Copy the material from its first line through the line containing "This screenshot has height=757, width=1200.", replacing "column header" with "column heading" and leaving everything else as it stands.

■ Task material:
○ ○ ○ ○ ○ ○ ○
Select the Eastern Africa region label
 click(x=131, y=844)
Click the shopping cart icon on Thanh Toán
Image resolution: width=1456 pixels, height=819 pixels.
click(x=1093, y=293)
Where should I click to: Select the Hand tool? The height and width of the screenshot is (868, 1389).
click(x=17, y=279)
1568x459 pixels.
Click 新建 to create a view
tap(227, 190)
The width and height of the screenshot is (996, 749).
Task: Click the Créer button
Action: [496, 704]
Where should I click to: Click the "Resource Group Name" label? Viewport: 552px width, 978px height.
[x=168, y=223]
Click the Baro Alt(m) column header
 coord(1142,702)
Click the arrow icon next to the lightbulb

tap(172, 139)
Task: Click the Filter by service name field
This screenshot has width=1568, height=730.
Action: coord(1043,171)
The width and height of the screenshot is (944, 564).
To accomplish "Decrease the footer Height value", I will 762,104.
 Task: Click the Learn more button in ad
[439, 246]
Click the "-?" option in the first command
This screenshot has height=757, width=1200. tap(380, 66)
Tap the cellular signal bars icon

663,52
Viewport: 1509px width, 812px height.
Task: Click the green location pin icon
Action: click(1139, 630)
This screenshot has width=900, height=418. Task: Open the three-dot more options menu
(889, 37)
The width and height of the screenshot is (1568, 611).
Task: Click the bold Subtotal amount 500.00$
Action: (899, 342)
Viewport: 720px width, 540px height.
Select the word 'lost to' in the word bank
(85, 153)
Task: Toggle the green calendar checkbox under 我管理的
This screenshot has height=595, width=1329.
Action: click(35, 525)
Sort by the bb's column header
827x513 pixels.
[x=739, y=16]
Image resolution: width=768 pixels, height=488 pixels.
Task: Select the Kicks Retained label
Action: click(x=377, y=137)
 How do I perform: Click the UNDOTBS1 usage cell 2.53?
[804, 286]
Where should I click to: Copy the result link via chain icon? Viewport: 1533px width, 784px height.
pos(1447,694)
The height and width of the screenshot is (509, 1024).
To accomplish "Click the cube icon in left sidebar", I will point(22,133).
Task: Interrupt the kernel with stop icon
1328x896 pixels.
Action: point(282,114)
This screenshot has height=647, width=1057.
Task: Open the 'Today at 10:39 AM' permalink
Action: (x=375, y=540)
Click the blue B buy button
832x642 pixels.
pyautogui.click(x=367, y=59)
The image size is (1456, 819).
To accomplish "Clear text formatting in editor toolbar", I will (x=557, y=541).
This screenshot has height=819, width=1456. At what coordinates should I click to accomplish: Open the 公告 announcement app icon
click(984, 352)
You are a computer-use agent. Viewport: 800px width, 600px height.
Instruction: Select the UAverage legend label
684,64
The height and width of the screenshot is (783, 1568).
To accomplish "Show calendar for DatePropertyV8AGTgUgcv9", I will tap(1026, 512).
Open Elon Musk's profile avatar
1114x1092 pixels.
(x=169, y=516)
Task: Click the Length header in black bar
○ ○ ○ ○ ○ ○ ○
■ Result of the exercise:
Select the Eastern Africa region label
 click(x=131, y=844)
Click the shopping cart icon on Thanh Toán
Image resolution: width=1456 pixels, height=819 pixels.
click(x=1093, y=293)
Where should I click to: Select the Hand tool? The height and width of the screenshot is (868, 1389).
click(x=17, y=279)
1568x459 pixels.
Click 新建 to create a view
tap(227, 190)
The width and height of the screenshot is (996, 749).
Task: Click the Créer button
Action: [496, 704]
Where should I click to: Click the "Resource Group Name" label? Viewport: 552px width, 978px height.
[x=168, y=223]
Click the Baro Alt(m) column heading
 coord(1142,702)
Click the arrow icon next to the lightbulb

tap(172, 139)
Task: Click the Filter by service name field
This screenshot has width=1568, height=730.
Action: coord(1043,171)
The width and height of the screenshot is (944, 564).
To accomplish "Decrease the footer Height value", I will 762,104.
 Task: Click the Learn more button in ad
[439, 246]
Click the "-?" option in the first command
This screenshot has height=757, width=1200. tap(380, 66)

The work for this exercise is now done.